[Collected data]
+--

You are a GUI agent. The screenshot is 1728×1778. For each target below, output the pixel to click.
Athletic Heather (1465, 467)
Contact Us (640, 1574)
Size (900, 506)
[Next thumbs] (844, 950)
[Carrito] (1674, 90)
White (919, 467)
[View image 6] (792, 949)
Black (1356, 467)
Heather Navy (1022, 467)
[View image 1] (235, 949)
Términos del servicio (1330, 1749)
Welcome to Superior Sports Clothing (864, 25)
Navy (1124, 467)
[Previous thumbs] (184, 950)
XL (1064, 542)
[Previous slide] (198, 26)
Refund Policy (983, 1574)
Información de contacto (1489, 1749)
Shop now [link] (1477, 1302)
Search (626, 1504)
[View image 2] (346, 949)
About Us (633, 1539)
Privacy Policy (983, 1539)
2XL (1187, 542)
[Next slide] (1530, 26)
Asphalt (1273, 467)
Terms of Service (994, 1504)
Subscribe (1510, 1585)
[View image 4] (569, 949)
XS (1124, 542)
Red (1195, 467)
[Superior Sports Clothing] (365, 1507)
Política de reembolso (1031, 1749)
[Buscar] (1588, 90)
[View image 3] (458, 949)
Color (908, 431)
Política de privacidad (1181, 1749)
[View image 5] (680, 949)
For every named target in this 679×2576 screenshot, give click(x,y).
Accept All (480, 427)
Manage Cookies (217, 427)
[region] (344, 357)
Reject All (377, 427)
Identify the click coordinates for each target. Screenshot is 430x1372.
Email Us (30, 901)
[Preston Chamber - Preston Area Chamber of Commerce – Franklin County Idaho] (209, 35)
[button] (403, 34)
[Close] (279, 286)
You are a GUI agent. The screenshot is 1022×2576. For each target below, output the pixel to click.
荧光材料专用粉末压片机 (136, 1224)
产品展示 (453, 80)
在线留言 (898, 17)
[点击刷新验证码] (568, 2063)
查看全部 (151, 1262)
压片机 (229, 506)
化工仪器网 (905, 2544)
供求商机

+--

Each line from the one containing "Size (900, 506)" through the end of the entries, both included, is to be returned exactly, with no other lines.

The answer>
Size (900, 506)
[Next thumbs] (844, 950)
[Carrito] (1674, 90)
White (919, 467)
[View image 6] (792, 949)
Black (1356, 467)
Heather Navy (1022, 467)
[View image 1] (235, 949)
Términos del servicio (1330, 1749)
Welcome to Superior Sports Clothing (864, 25)
Navy (1124, 467)
[Previous thumbs] (184, 950)
XL (1064, 542)
[Previous slide] (198, 26)
Refund Policy (983, 1574)
Información de contacto (1489, 1749)
Shop now [link] (1477, 1302)
Search (626, 1504)
[View image 2] (346, 949)
About Us (633, 1539)
Privacy Policy (983, 1539)
2XL (1187, 542)
[Next slide] (1530, 26)
Asphalt (1273, 467)
Terms of Service (994, 1504)
Subscribe (1510, 1585)
[View image 4] (569, 949)
XS (1124, 542)
Red (1195, 467)
[Superior Sports Clothing] (365, 1507)
Política de reembolso (1031, 1749)
[Buscar] (1588, 90)
[View image 3] (458, 949)
Color (908, 431)
Política de privacidad (1181, 1749)
[View image 5] (680, 949)
For every named target in this 679×2576 screenshot, give click(x,y).
Accept All (480, 427)
Manage Cookies (217, 427)
[region] (344, 357)
Reject All (377, 427)
Identify the click coordinates for each target. Screenshot is 430x1372.
Email Us (30, 901)
[Preston Chamber - Preston Area Chamber of Commerce – Franklin County Idaho] (209, 35)
[button] (403, 34)
[Close] (279, 286)
You are a GUI agent. The screenshot is 1022×2576. For each target below, output the pixel to click.
荧光材料专用粉末压片机 (136, 1224)
产品展示 (453, 80)
在线留言 (898, 17)
[点击刷新验证码] (568, 2063)
查看全部 (151, 1262)
压片机 (229, 506)
化工仪器网 (905, 2544)
供求商机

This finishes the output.